During last week’s WeMeeting23 event in Marrakech, Payment Expert caught up with Managing Director of service network firm EY – Milind Khatavkar – to discuss the possibilities for companies to move their databases to hybrid and multi-cloud networks.
PE: What have been some of your advice and use cases to firms to move away from legacy systems?
MK: Cloud migration is not just saving on infrastructure cost but it’s more about scalability, agility, speed up the development, enhanced security, business resiliency and more.
For cloud migration from Legacy card platforms, you need to think of the whole technology ecosystem that includes product processing solutions and integrated supporting systems.
Typically for the bank, they have 100+ applications that are running on a single monolith platform, which support the entire solution as a full-fledged system. For such cases, it’s important to review each application and analyse each one of them, keeping the desired end state in mind. If for some small applications it does not make sense to move to the cloud, then just keep on premises on commodity technology stack (to move away from monolith) and migrate rest to cloud.

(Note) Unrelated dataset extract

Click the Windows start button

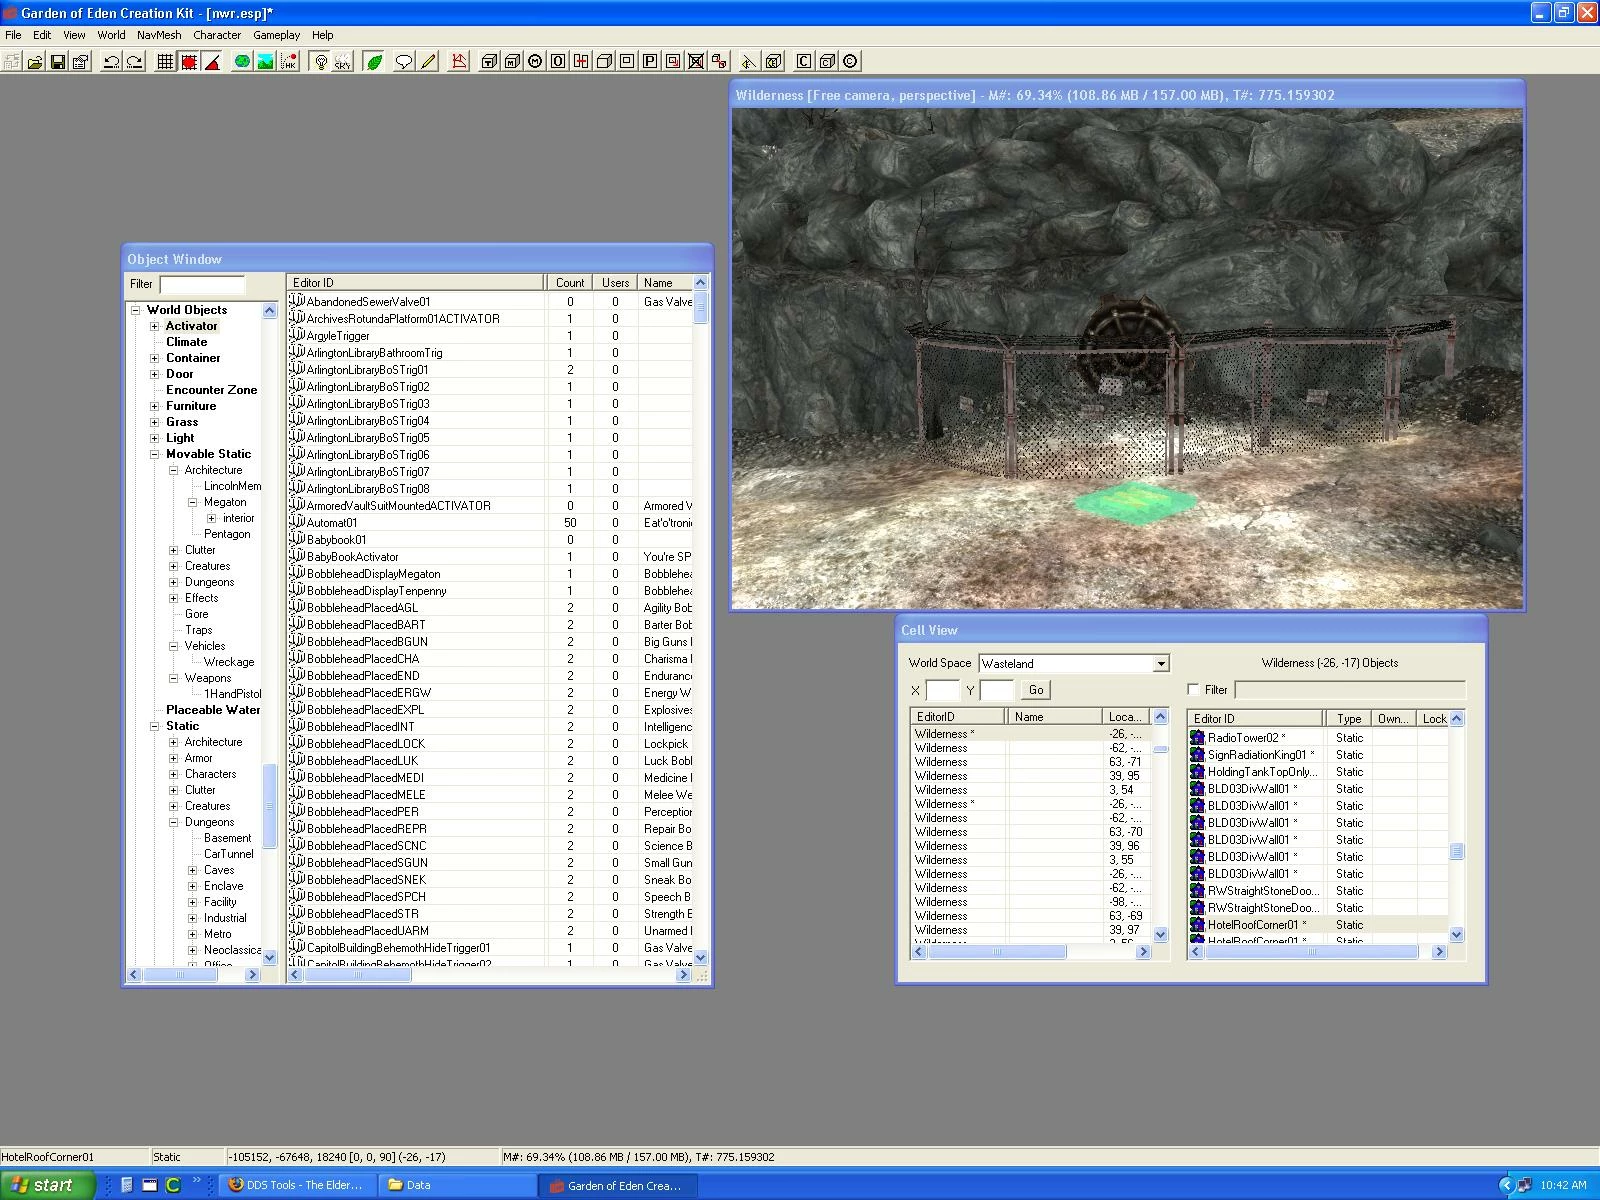pyautogui.click(x=47, y=1185)
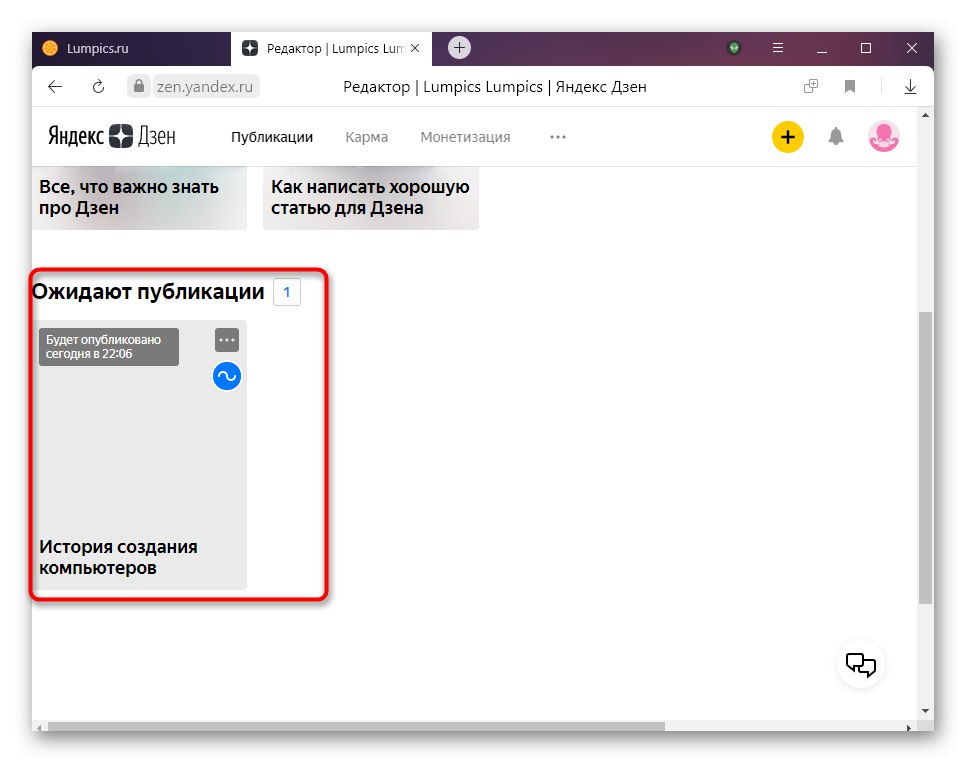Open the navigation overflow ellipsis menu
The image size is (966, 763).
point(557,137)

So typically, it will be a hybrid approach that uses both an on-premises data centre and the cloud, which can allow greater control and security over sensitive data while still taking advantage of the scalability and flexibility of cloud computing.
So Card platforms, core banking are some of the use cases for the cloud migrations initiatives. Most of the banks use mainframe-based solutions and they were developed a few decades back with customizations to maintain till date. These are certainly prospective candidates for Cloud migration and modernization.
Another point for banks to consider is multi-cloud in a single architecture. So, rather than relying on a single provider for all the services, use multiple cloud computing services from different cloud providers. This approach can offer greater flexibility, resilience, and cost-effectiveness by leveraging the unique strengths of different cloud platforms.
Some of the countries have mandated multi-cloud architecture for financial services.
PE: For a greater sense of security?
MK: For the banks, definitely!
Cloud security refers to security across data, infrastructure, applications, and the integrity of cloud environments.
The Cloud has a “shared responsibility” model on cloud security framework, which determines which cloud components are the cloud provider’s responsibility and which are the customer’s/bank’s.
Banks need to scale up security as they scale up migration to the cloud.
Cloud security includes identity and access management, governance, network and device security, security monitoring and alerting, disaster recovery, business continuity planning, and legal compliance.
Banks can accomplish Cloud security through a combination of data security, identity and access management (IAM), data retention, business continuity planning and governance, such as threat prevention, detection and mitigation policies.
Specialised team of experts required to govern and manage the security aspects of the cloud.
PE: How do you think ChatGPT can enable the banking/payments industry?
MK: One use case that I’m personally following for ChatGPT is using it for call centres. For instance, beyond the chatbot solutions at call centres where human interaction becomes important, ChatGPT can learn from the actions, response which a human agent takes while resolving the call and learn to repeat it for future calls without human intervention.
And beyond that, ChatGPT can replicate those learnings and responses across the rest of the Chatbots.
So in future, it’s not just a dumb chatbot call centre which just learns from what information you feed it. ChatGPT comes in and it starts learning everytime the call comes, it learns and can use it for the next call.
I am sure in future you will see more use cases of the ChatGPT in banking.